Democratic Republic of Congo, still reeling from a 1998 2003 war and accompanying humanitarian disaster that killed 5.4 million people, came second mainly due to staggering levels of sexual violence in the lawless east, the report stated.
More than 400,000 women are raped in Congo each year, according to a recent study by US researchers. The United Nations has called Congo 'the rape capital of the world.'
"Statistics from DRC are very revealing on this: ongoing war, use of rape as a weapon, recruitment of females as soldiers who are also used as sex slaves," said Clementina Cantoni, a Pakistan-based aid worker with ECHO, the European Commission's humanitarian aid department.
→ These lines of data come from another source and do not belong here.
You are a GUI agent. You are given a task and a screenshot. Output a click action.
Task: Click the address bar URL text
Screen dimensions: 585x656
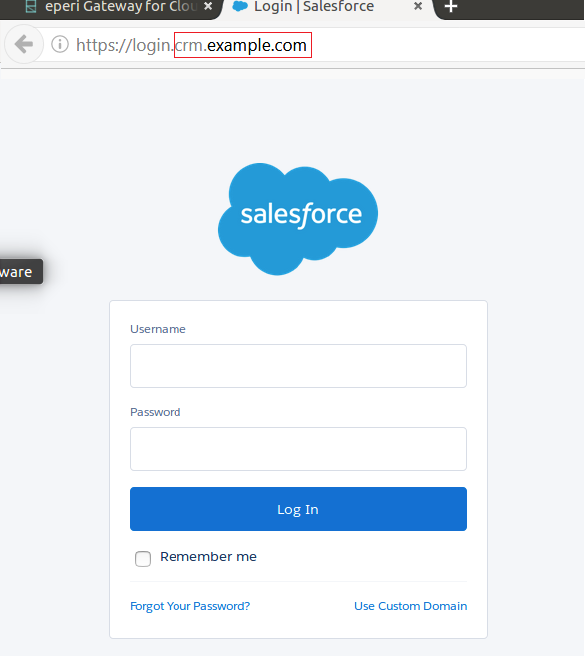(x=191, y=45)
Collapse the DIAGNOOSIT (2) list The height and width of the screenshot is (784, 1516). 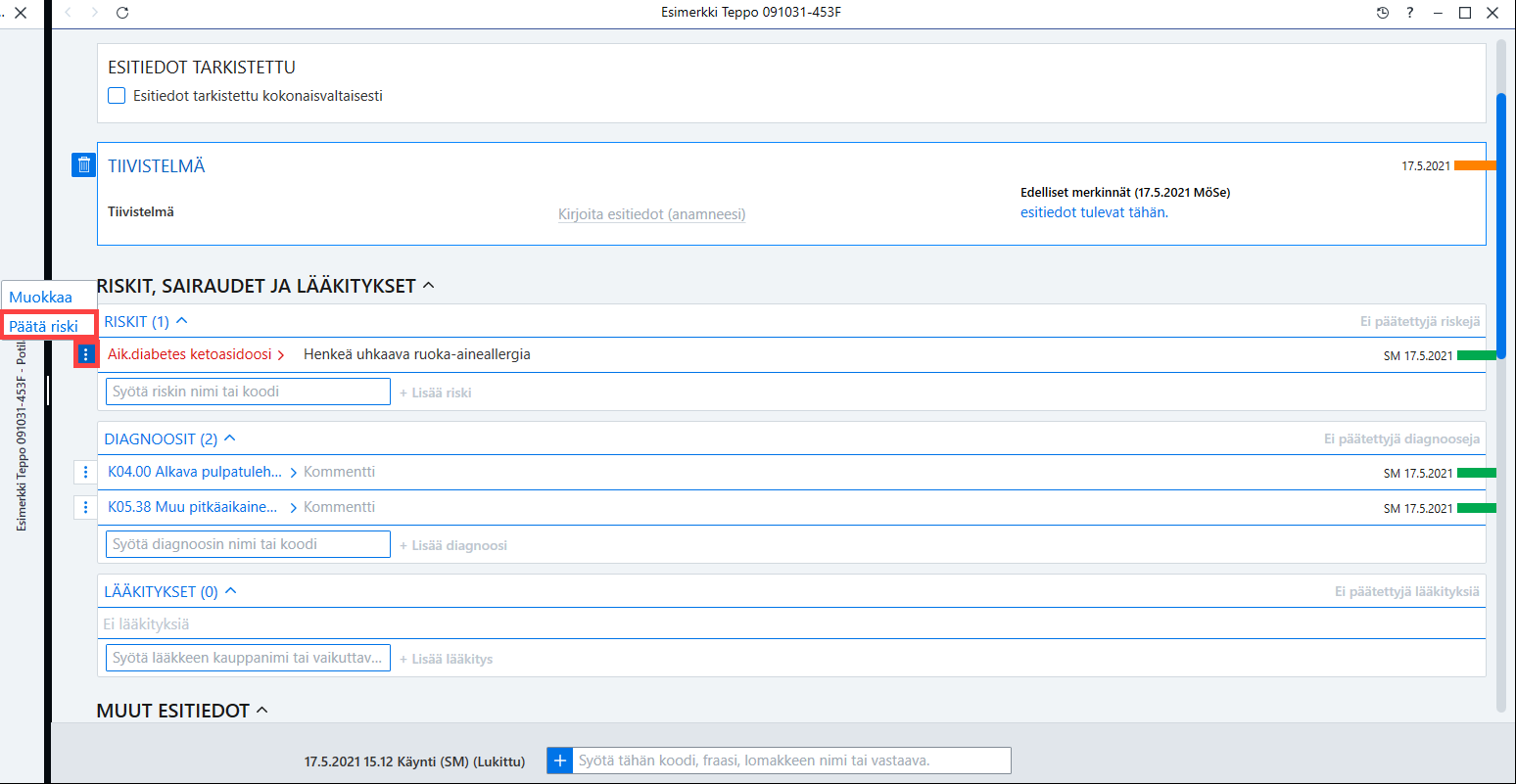pyautogui.click(x=230, y=438)
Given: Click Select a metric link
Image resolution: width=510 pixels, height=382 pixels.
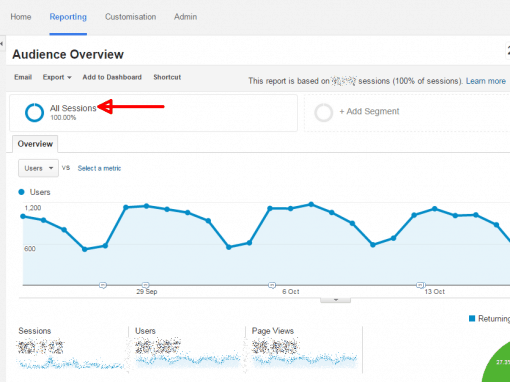Looking at the screenshot, I should [x=99, y=168].
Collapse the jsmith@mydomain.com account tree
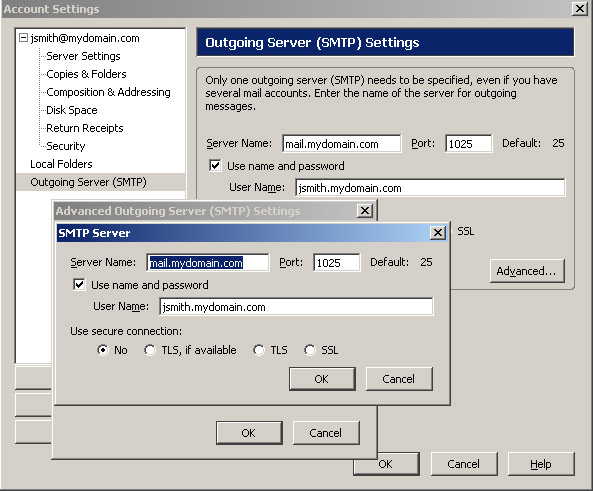The image size is (593, 491). (23, 38)
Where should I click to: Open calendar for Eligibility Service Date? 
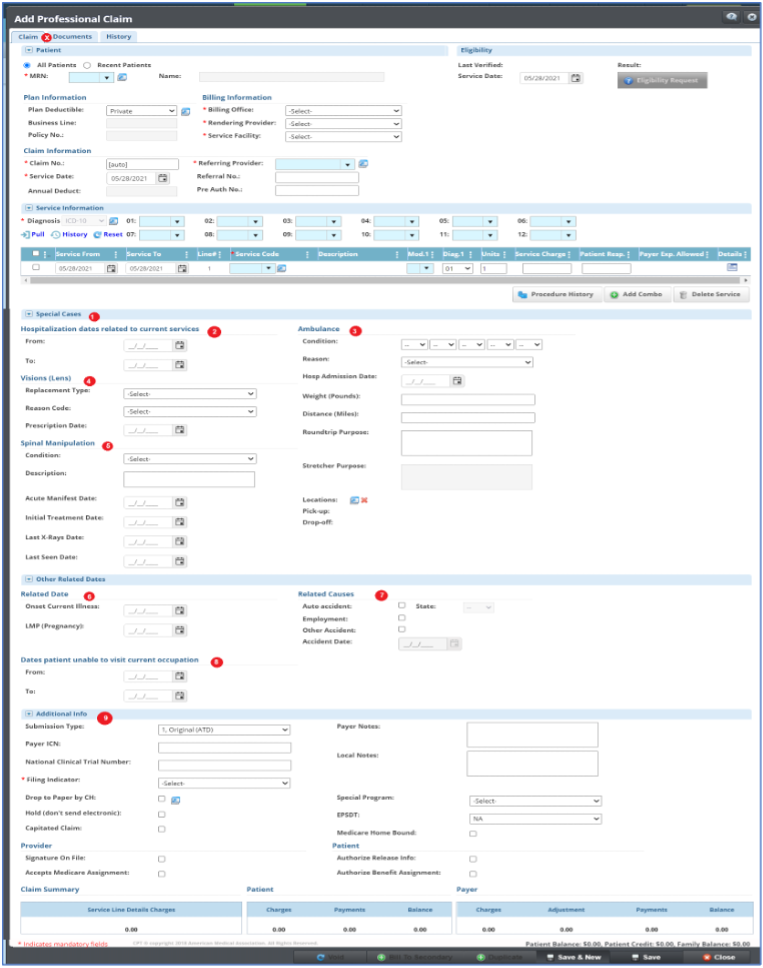pos(576,77)
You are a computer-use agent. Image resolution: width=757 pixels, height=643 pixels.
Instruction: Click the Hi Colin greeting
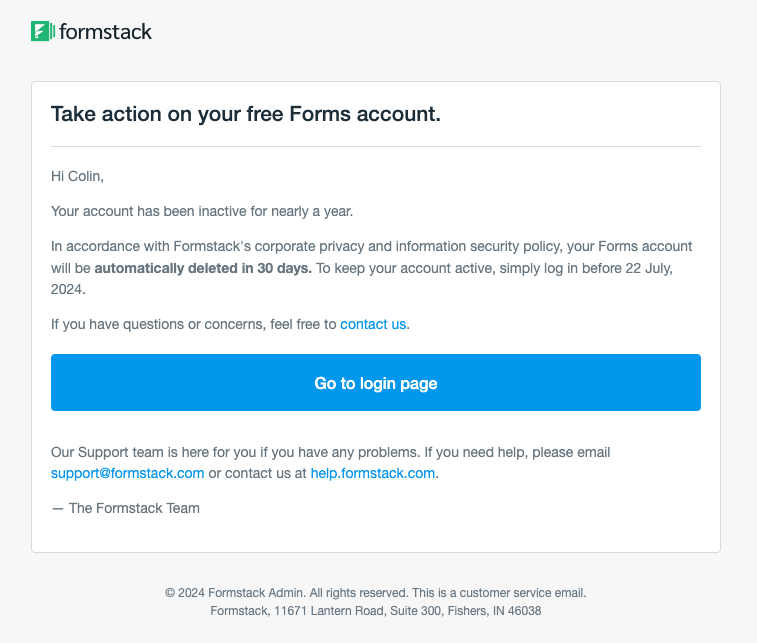pyautogui.click(x=77, y=176)
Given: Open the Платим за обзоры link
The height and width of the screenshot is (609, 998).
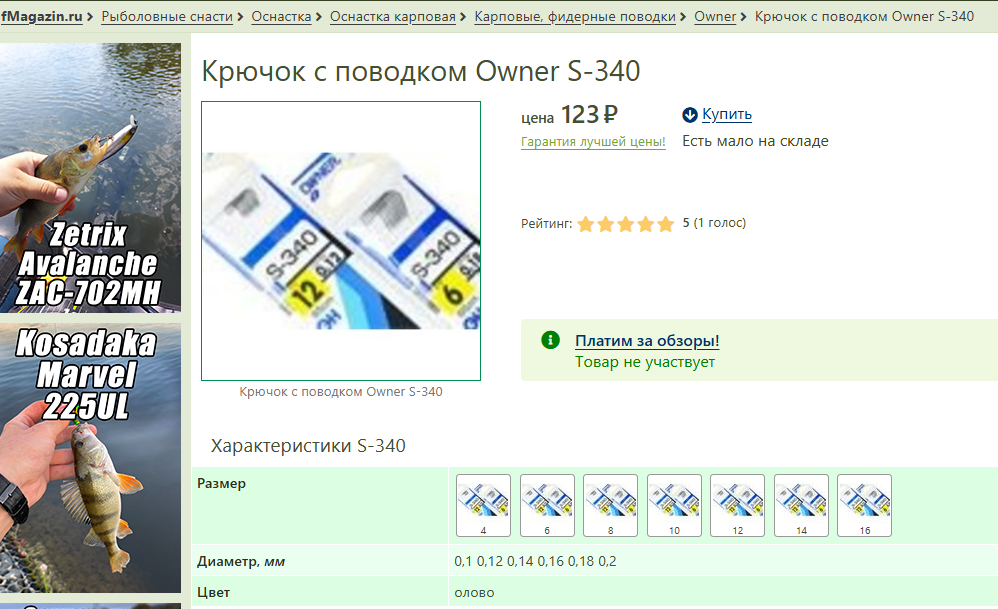Looking at the screenshot, I should [647, 340].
"The fact that the government is corrupt and that female rights are very low on the agenda means that there is little or no recourse to justice."
Rights activists say militia groups and soldiers target all ages, including girls as young as three and elderly women. They are gang-raped, raped with bayonets and have guns shot into their vaginas, the report pointed out.
Pakistan was ranked third largely on the basis of cultural, tribal and religious practices harmful to women.
These include acid attacks, child and forced marriage and punishment or retribution by stoning or other physical abuse.
"Pakistan has some of the highest rates of dowry murder, so-called honour killings and early marriage," said Divya Bajpai, reproductive health advisor at the International HIV/AIDS Alliance.
Some 1,000 women and girls die in honour killings annually, according to Pakistan's Human Rights Commission.
One of the poorest, most violent and lawless countries, Somalia was ranked fifth due to a catalogue of dangers including high maternal mortality, rape, female genital mutilation (FGM) and child marriage.
A dismal 95 per cent of women in Somalia face FGM, mostly between the ages of 4 and 11.
"I'm completely surprised because I thought Somalia would be first on the list, not fifth," Somali women's minister Maryan Qasim told TrustLaw.
"The most dangerous thing a woman in Somalia can do is to become pregnant. When a woman becomes pregnant her life is 50-50 because there is no antenatal care at all. There are no hospitals, no healthcare, no nothing," she said
"Add to that the rape cases that happen on a daily basis, the female genital mutilation that is being done to every single girl in Somalia. Add to that the famine and the drought. Add to that the fighting (which means) you can die any minute, any day," she told TrustLaw.
In Somalia, only 9 per cent of women give birth at a health facility, and only 7.5 pct of parliament seats are held by women, the report stated.